COVID-19 second-leading cause of death globally in 2021; slashed life expectancy: Lancet study
The Hindu
COVID-19 became the second-leading cause of death globally in 2021, slashing life expectancy by 1.6 years.
COVID-19 (coronavirus) replaced stroke to become the second-leading cause of death globally in 2021, causing 94 deaths per one lakh population and slashing life expectancy by 1.6 years, an international research published in The Lancet journal has found.
“Disrupting more than three decades of consistent improvements in life expectancy and deaths, COVID-19 reversed this long-standing progress to emerge as “one of the most defining global health events of recent history,” researchers said.
“In 2020, deaths around the world rose by 10.8% compared to 2019, and in 2021, they rose by 7.5% relative to 2020. Death rates too followed a similar trend, rising by 8.1% in 2020 and an additional 5.2% in 2021,” the study estimated.
“Globally, COVID-19 and related deaths were responsible for slashing life expectancy by 1.6 years between 2019 and 2021, even as reduced deaths from infections, stroke, and of newborns, among others, had helped steadily enhance life expectancy between 1990 and 2019,” the researchers found.
“India lost 1.9 years of life expectancy due to COVID-19, resulting in a net gain of 7.9 years of life expectancy between 1990 and 2021,” the study showed. "COVID-19 had a pronounced influence on the reduction in global life expectancy that occurred," the authors wrote.

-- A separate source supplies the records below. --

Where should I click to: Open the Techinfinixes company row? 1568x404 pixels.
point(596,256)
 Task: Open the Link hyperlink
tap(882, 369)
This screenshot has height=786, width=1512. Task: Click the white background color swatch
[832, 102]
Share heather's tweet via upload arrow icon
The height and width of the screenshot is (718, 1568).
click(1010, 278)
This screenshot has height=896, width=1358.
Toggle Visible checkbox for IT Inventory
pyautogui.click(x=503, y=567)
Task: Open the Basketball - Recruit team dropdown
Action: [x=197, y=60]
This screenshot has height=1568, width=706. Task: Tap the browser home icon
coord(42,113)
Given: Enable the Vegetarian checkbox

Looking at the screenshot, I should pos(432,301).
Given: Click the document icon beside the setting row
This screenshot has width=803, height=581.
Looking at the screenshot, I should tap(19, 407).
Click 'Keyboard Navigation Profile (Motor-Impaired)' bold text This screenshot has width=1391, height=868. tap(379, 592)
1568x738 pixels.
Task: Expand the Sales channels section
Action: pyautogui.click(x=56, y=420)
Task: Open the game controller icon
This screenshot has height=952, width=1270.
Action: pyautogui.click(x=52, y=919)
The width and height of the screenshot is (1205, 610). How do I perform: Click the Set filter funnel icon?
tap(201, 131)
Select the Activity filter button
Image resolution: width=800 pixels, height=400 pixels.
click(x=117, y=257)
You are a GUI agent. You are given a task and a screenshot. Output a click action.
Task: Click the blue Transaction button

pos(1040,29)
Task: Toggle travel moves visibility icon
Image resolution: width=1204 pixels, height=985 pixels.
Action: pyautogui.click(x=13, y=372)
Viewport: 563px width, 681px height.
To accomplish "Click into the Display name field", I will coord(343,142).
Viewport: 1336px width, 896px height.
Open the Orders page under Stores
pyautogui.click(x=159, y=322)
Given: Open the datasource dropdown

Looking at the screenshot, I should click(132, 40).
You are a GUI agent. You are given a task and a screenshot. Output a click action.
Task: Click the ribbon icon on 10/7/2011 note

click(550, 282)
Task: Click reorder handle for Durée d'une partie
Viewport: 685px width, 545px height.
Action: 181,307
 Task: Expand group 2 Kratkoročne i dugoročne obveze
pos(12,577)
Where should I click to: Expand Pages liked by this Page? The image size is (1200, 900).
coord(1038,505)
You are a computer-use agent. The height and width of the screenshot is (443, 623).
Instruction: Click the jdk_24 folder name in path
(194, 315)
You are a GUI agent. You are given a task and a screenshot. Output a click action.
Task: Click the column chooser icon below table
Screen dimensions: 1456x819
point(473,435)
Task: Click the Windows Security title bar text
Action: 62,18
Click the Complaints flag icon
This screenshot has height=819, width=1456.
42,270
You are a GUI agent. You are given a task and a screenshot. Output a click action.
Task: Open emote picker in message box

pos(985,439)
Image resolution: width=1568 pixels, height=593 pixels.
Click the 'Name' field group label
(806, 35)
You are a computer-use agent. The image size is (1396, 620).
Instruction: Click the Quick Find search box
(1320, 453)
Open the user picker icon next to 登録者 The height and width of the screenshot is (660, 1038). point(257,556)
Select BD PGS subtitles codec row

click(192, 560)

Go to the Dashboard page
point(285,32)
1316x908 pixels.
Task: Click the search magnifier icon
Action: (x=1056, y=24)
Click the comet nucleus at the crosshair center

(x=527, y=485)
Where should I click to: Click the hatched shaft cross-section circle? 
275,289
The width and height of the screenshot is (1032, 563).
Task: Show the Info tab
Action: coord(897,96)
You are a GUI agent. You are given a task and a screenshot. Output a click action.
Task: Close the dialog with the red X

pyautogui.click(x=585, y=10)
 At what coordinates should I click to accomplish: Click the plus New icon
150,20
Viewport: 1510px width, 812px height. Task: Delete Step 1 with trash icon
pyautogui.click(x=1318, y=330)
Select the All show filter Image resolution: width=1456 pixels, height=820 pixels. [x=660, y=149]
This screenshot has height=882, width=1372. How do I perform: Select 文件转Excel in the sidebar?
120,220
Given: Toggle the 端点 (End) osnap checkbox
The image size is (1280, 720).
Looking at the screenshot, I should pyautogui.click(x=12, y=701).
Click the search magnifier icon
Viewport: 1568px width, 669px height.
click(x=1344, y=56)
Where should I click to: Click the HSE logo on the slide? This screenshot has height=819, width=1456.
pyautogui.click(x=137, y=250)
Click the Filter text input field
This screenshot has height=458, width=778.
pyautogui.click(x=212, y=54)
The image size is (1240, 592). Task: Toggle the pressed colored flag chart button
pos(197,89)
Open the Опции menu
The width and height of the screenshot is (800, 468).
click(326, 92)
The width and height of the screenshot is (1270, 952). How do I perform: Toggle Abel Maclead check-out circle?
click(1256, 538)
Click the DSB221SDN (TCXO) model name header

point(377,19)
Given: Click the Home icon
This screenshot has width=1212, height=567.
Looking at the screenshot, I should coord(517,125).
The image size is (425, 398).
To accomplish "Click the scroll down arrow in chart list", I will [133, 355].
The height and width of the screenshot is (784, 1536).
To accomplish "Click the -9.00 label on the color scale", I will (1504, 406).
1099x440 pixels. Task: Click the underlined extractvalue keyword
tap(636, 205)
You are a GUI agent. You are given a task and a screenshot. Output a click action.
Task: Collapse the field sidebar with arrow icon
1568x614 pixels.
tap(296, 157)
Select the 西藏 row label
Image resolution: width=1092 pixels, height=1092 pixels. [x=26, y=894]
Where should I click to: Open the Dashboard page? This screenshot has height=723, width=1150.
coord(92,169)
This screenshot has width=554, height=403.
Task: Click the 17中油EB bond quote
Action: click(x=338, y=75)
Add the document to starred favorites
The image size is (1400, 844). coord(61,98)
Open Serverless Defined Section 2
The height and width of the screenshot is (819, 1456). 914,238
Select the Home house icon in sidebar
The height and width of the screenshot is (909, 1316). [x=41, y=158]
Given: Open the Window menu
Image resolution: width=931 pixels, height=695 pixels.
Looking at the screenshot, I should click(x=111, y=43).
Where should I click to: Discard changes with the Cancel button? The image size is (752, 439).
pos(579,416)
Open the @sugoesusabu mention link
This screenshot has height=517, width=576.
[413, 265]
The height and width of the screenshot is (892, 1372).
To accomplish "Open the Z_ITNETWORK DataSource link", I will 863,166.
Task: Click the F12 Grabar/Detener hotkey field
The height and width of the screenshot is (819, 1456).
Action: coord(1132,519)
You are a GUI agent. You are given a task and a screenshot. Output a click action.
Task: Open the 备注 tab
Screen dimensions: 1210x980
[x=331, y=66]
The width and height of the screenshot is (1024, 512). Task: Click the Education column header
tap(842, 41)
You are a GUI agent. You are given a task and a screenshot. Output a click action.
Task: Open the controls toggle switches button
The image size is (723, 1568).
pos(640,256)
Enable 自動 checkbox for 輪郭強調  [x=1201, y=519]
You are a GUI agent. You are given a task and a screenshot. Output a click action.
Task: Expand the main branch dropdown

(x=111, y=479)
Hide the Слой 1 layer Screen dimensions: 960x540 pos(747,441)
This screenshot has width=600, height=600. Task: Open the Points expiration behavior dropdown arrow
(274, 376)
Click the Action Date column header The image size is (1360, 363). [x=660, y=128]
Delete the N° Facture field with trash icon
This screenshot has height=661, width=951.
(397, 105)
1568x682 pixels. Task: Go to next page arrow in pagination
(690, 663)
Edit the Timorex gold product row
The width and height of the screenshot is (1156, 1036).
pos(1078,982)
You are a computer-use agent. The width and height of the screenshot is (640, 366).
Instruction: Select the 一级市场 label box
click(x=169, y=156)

The researchers forming the Global Burden of Disease (GBD) Causes of Death Collaborators estimated mortality and years of life lost from 288 causes of death across 204 countries and territories for every year from 1990 until 2021. Region-wise, death rates from COVID-19 were the highest in the sub-Saharan Africa.
“In Latin America and the Caribbean, it was at 271 per one lakh population and almost 200 deaths per one lakh population, respectively. The rate was the lowest in southeast Asia, east Asia, and Oceania at around 23 deaths per one lakh population,” the researchers estimated.